(TASK INPUTS)

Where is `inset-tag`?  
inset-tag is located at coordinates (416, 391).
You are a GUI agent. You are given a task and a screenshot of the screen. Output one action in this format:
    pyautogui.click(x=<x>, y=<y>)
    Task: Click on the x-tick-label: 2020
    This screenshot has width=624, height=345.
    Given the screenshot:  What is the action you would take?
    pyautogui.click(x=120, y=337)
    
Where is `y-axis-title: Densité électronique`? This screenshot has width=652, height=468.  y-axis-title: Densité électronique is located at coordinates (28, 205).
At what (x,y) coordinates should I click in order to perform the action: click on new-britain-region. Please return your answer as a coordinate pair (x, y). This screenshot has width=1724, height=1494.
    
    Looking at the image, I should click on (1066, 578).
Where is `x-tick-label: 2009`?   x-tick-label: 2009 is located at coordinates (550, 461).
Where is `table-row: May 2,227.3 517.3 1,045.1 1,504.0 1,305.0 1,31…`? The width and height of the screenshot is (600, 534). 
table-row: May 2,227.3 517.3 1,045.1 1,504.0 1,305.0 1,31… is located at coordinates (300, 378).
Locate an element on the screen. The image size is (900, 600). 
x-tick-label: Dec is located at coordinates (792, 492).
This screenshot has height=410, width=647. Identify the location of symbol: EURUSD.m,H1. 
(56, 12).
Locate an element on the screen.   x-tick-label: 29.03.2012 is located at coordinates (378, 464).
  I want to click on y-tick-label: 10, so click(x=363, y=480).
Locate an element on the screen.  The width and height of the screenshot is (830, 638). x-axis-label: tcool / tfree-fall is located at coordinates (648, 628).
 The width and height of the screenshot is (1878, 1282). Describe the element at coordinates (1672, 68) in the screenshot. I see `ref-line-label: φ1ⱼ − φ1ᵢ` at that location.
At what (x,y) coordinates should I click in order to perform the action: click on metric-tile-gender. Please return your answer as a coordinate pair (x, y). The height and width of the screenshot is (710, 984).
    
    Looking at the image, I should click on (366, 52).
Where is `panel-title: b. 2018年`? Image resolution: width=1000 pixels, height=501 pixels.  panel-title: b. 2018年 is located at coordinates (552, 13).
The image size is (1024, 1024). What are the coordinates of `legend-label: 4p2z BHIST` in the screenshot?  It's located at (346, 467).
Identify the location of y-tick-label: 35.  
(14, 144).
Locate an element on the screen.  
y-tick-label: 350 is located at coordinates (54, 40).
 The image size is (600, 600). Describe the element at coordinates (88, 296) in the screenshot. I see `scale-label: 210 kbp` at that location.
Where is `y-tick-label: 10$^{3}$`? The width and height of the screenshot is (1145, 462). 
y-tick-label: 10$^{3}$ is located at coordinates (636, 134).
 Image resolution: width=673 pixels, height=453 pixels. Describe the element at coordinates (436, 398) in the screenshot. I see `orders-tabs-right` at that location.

(End TASK INPUTS)

Render the listing above as a JSON list of strings, one per line with blank lines omitted, beginning at the first line and ending with the line containing "table-row: May 2,227.3 517.3 1,045.1 1,504.0 1,305.0 1,31… is".

[
  "Where is `inset-tag`?  ",
  "inset-tag is located at coordinates (416, 391).",
  "You are a GUI agent. You are given a task and a screenshot of the screen. Output one action in this format:",
  "    pyautogui.click(x=<x>, y=<y>)",
  "    Task: Click on the x-tick-label: 2020",
  "    This screenshot has width=624, height=345.",
  "    Given the screenshot:  What is the action you would take?",
  "    pyautogui.click(x=120, y=337)",
  "Where is `y-axis-title: Densité électronique`? This screenshot has width=652, height=468.  y-axis-title: Densité électronique is located at coordinates (28, 205).",
  "At what (x,y) coordinates should I click in order to perform the action: click on new-britain-region. Please return your answer as a coordinate pair (x, y). This screenshot has width=1724, height=1494.",
  "    Looking at the image, I should click on (1066, 578).",
  "Where is `x-tick-label: 2009`?   x-tick-label: 2009 is located at coordinates (550, 461).",
  "Where is `table-row: May 2,227.3 517.3 1,045.1 1,504.0 1,305.0 1,31…`? The width and height of the screenshot is (600, 534). ",
  "table-row: May 2,227.3 517.3 1,045.1 1,504.0 1,305.0 1,31… is located at coordinates (300, 378)."
]